Association of neurofilament proteins with neuronal Cdk5 activator

Abstract

Cdk5 exists in brain extracts in multiple forms, one of which is a macromolecular protein complex comprising Cdk5, neuron-specific Cdk5 activator p35(nck5a) and other protein components (Lee, K.-Y., Rosales, J. L., Tang, D., and Wang, J. H. (1996) J. Biol. Chem. 271, 1538-1543). The yeast two-hybrid system was employed to identify p3(nck5a)-interacting proteins from a human brain cDNA library.

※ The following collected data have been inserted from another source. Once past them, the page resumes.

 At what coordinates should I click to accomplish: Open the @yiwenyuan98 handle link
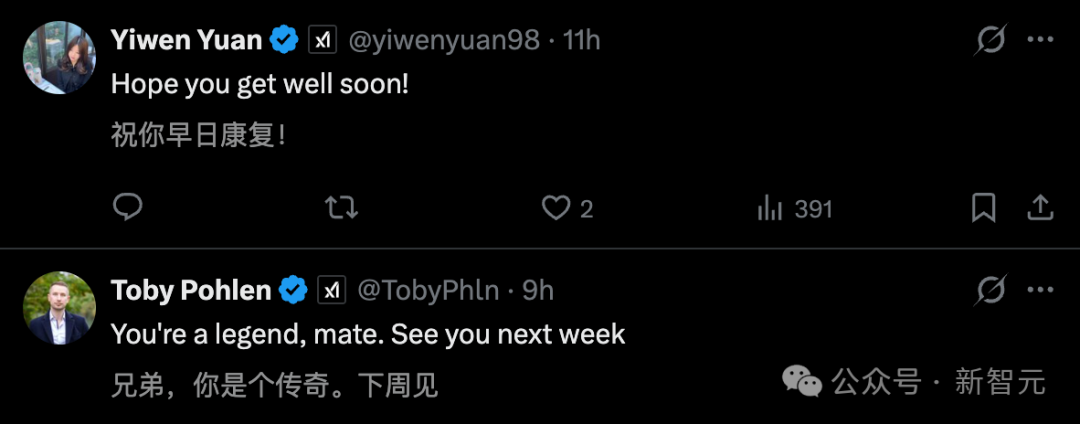[x=443, y=41]
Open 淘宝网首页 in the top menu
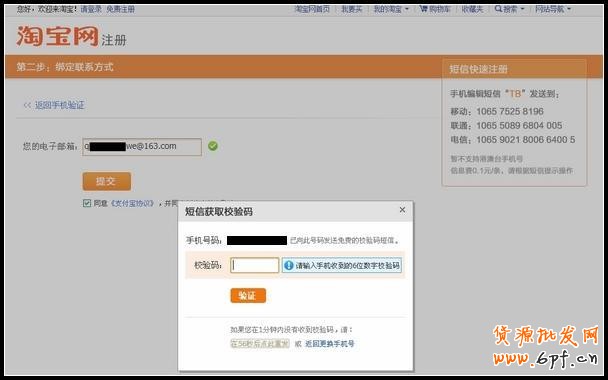 click(312, 9)
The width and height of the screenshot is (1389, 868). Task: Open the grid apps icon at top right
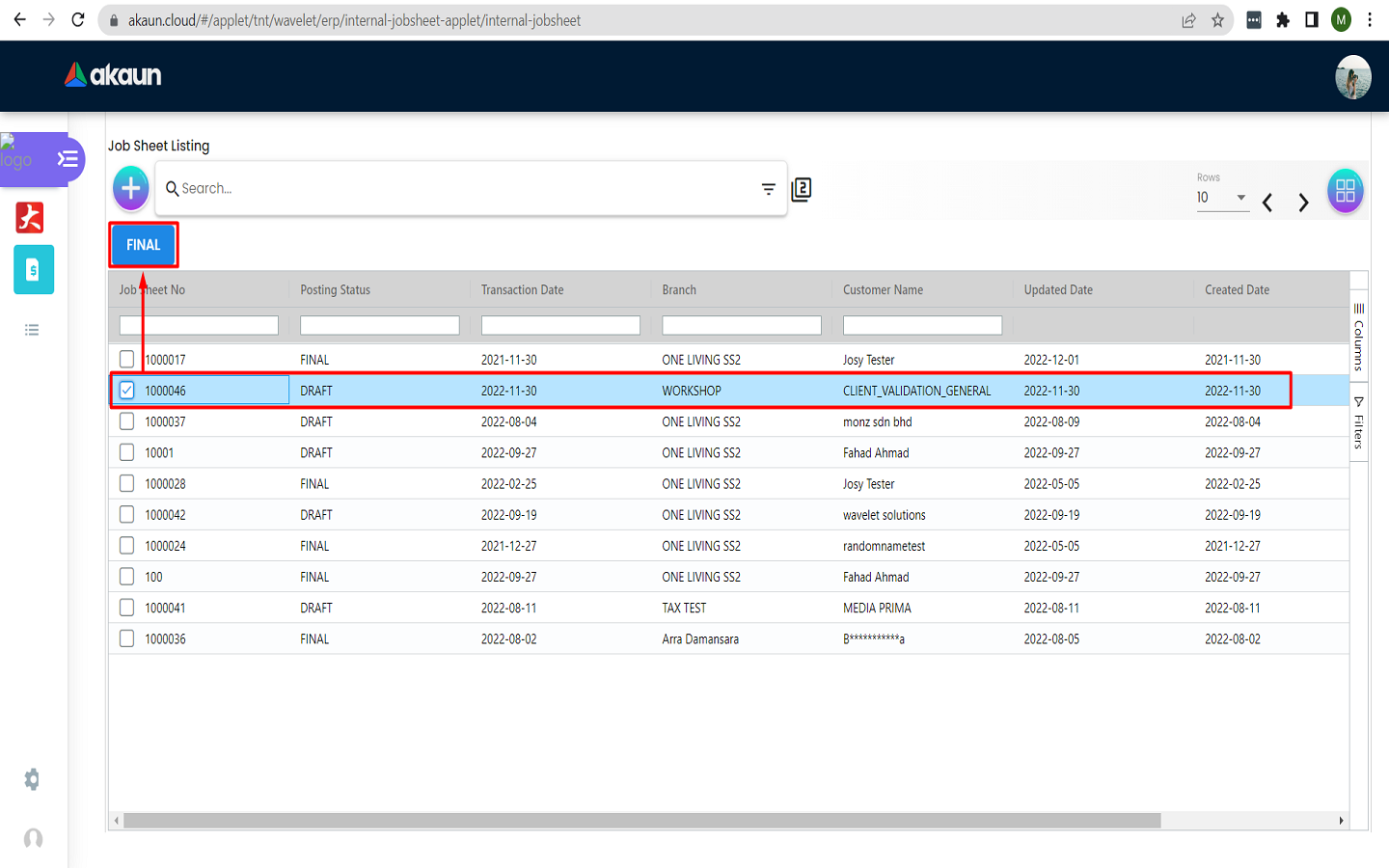coord(1345,191)
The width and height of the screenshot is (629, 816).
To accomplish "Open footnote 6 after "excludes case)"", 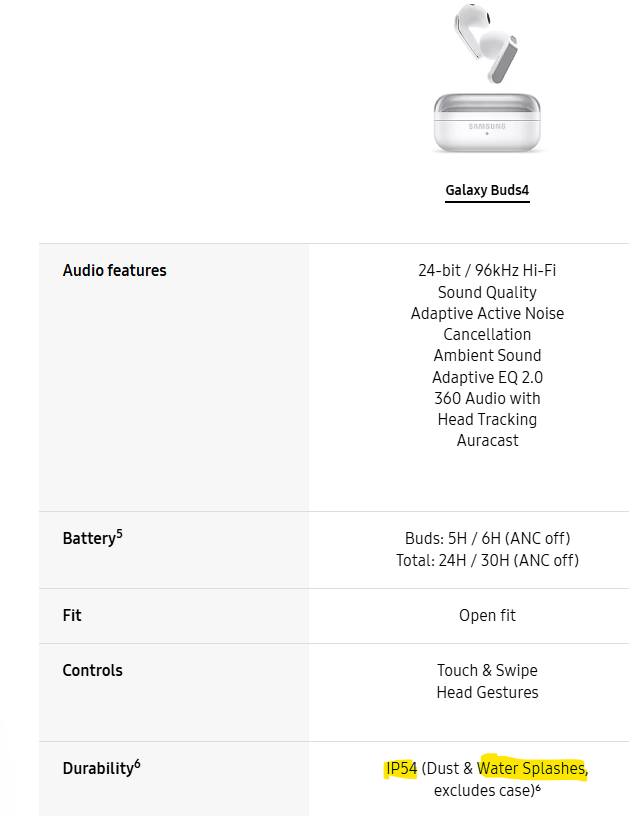I will (x=538, y=787).
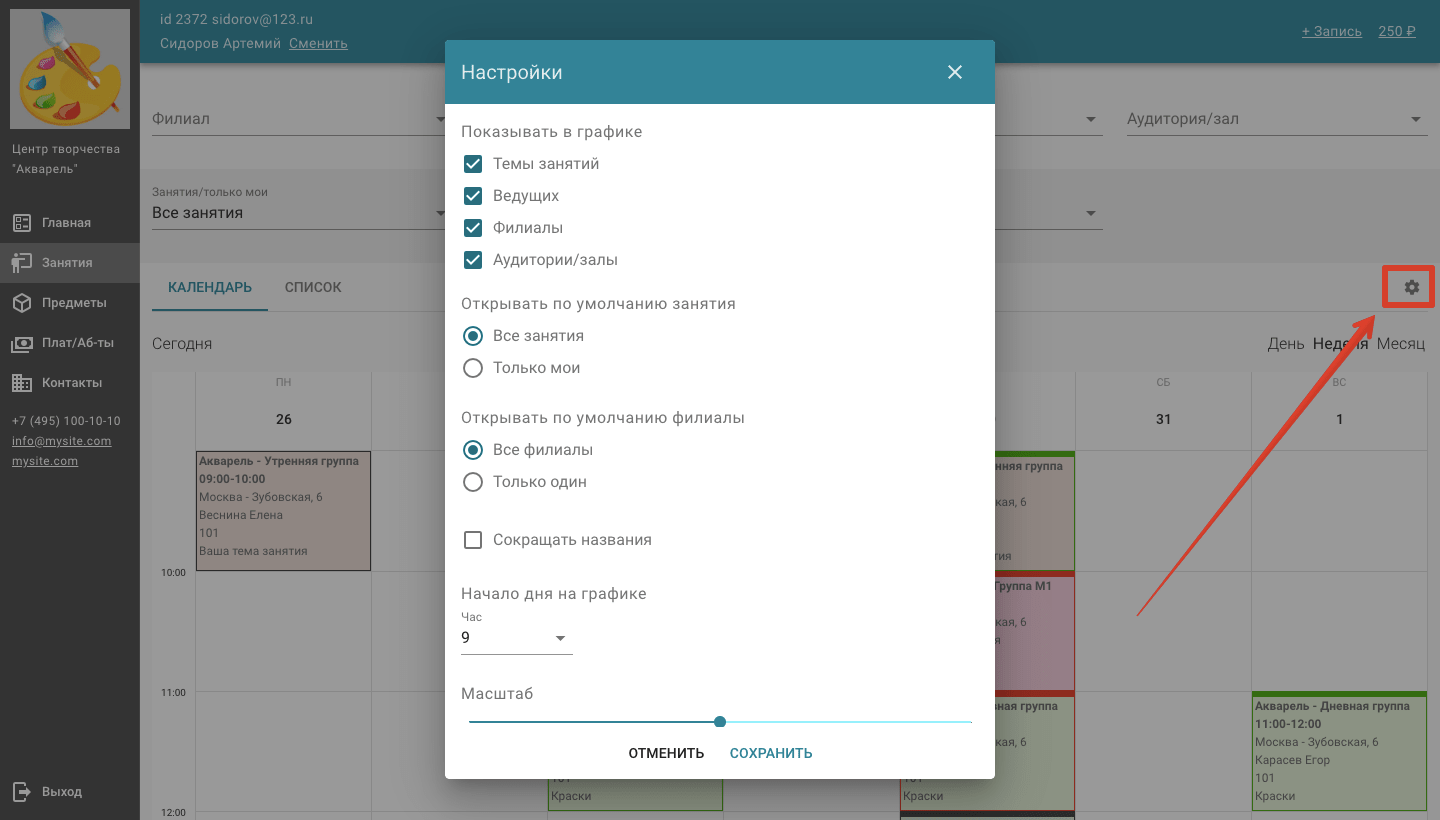Image resolution: width=1440 pixels, height=820 pixels.
Task: Switch to the Список tab
Action: 313,288
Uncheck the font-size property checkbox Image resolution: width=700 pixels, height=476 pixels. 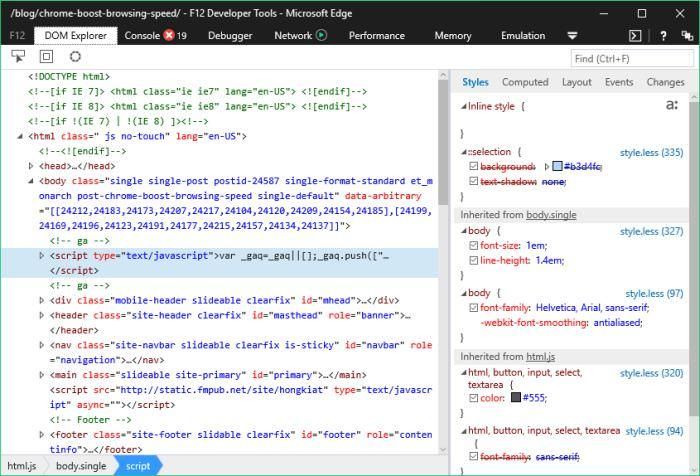[473, 245]
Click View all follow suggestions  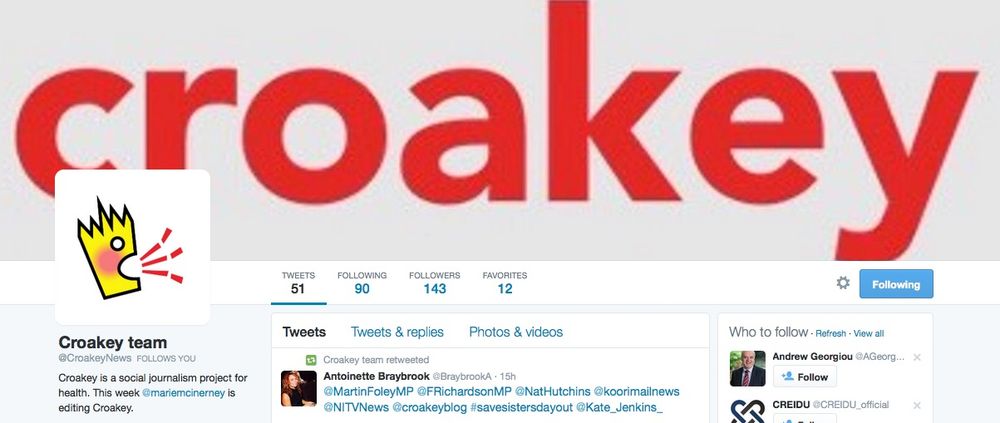(869, 334)
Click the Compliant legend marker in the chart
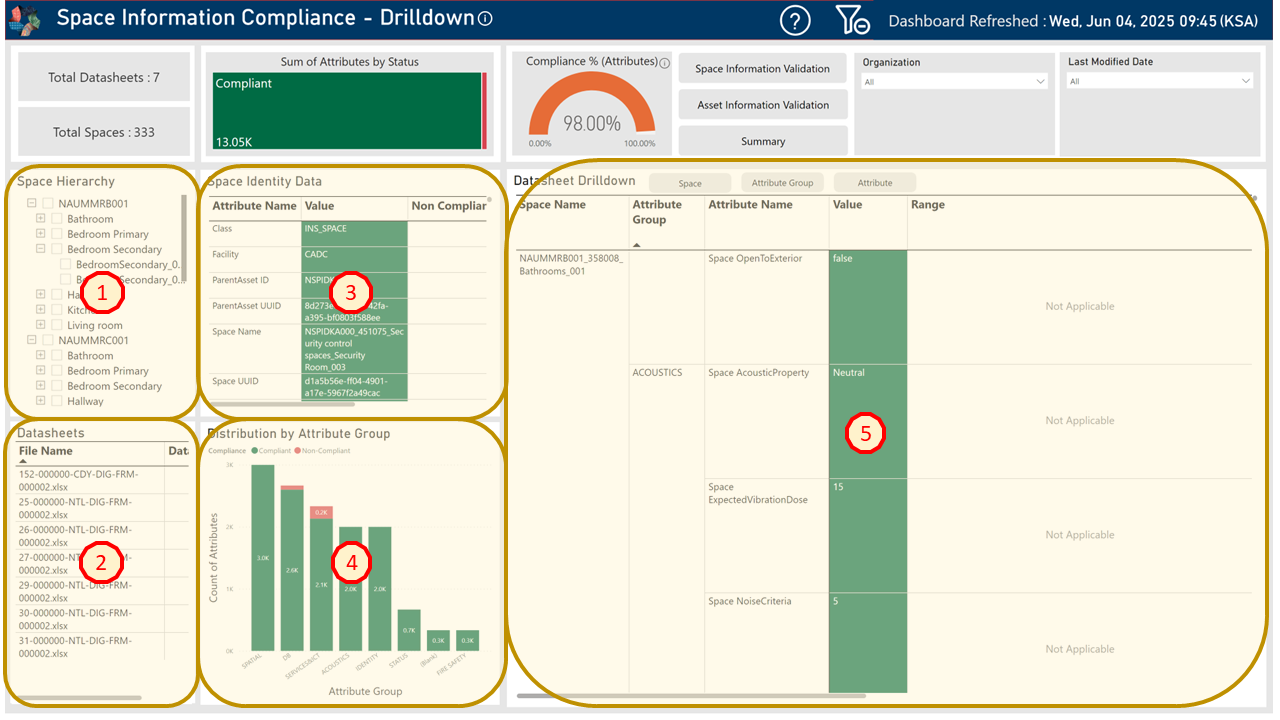The height and width of the screenshot is (720, 1280). click(x=255, y=451)
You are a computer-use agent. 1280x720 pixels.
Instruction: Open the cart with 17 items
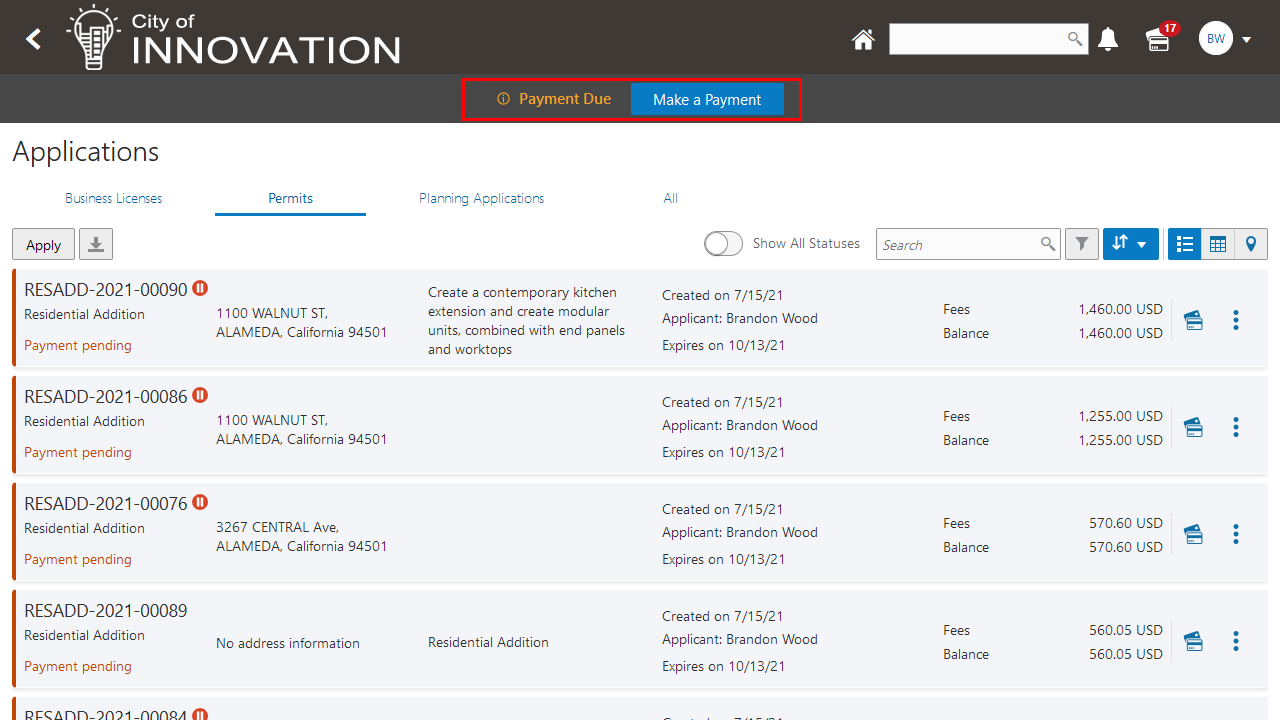(1158, 40)
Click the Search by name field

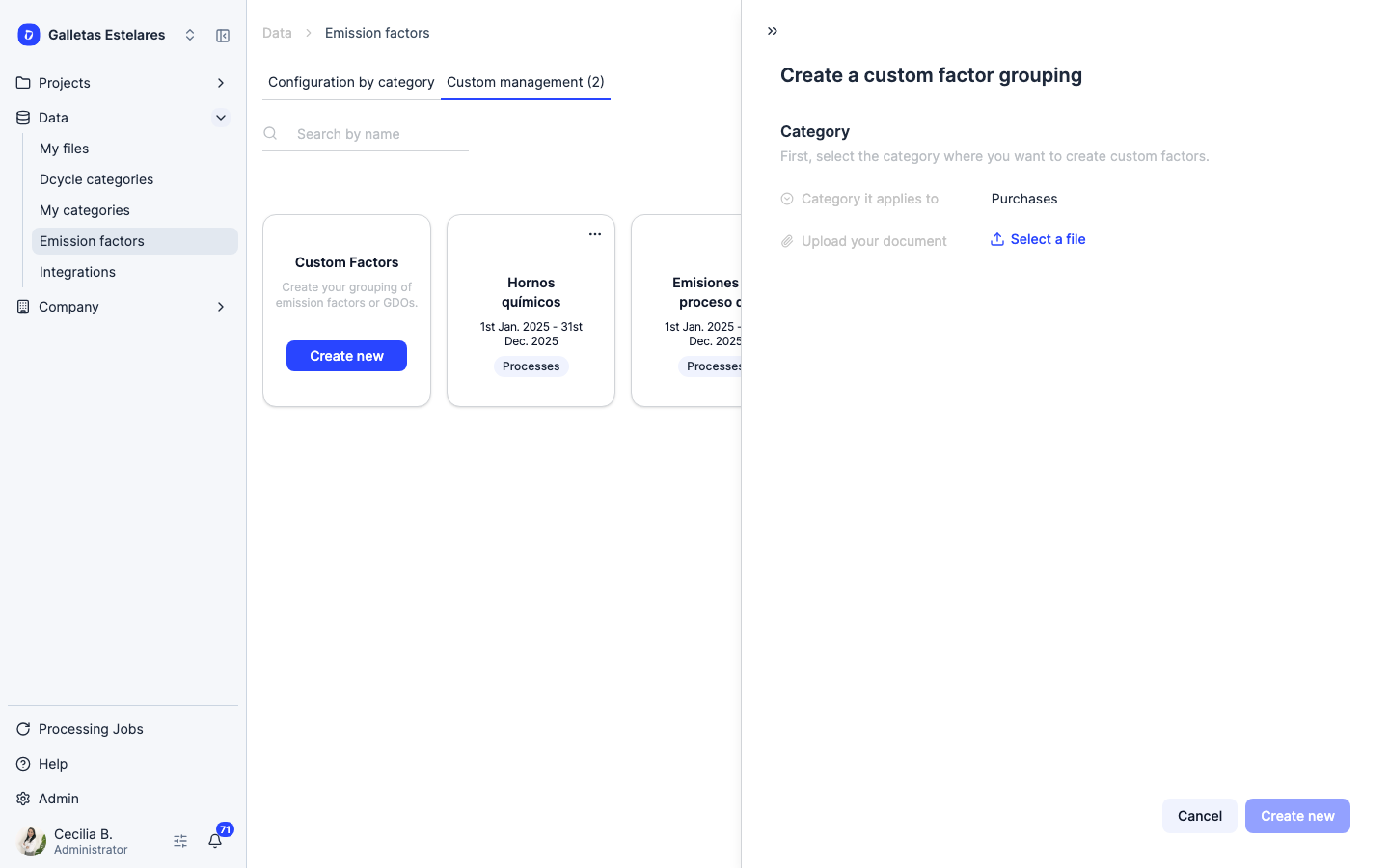coord(380,134)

One of the isolated clones encodes a fragment of glial fibrillary acidic protein, which is a glial-specific protein. Sequence alignment revealed significant homology between the p35(nck5a)-binding fragment of glial fibrillary acidic protein and corresponding regions in neurofilaments. The association between p35(nck5a) and neurofilament medium molecular weight subunit (NF-M) was confirmed by both the yeast two-hybrid assay and direct binding of the bacteria-expressed proteins. The p35(nck5a) binding site on NF-M was mapped to a carboxyl- terminal region of the rod domain, in close proximity to the putative Cdk5 phosphorylation sites in NF-M. A region immediately amino-terminal to the kinase-activating domain in p35(nck5a) is required for its binding with NF- M. In in vitro binding assays, NF-M binds both monomeric p35(nck5a) and the Cdk5/p35(nck5a) complex. The binding of NF-M has no effect on the kinase activity of Cdk5/p35(nck5a).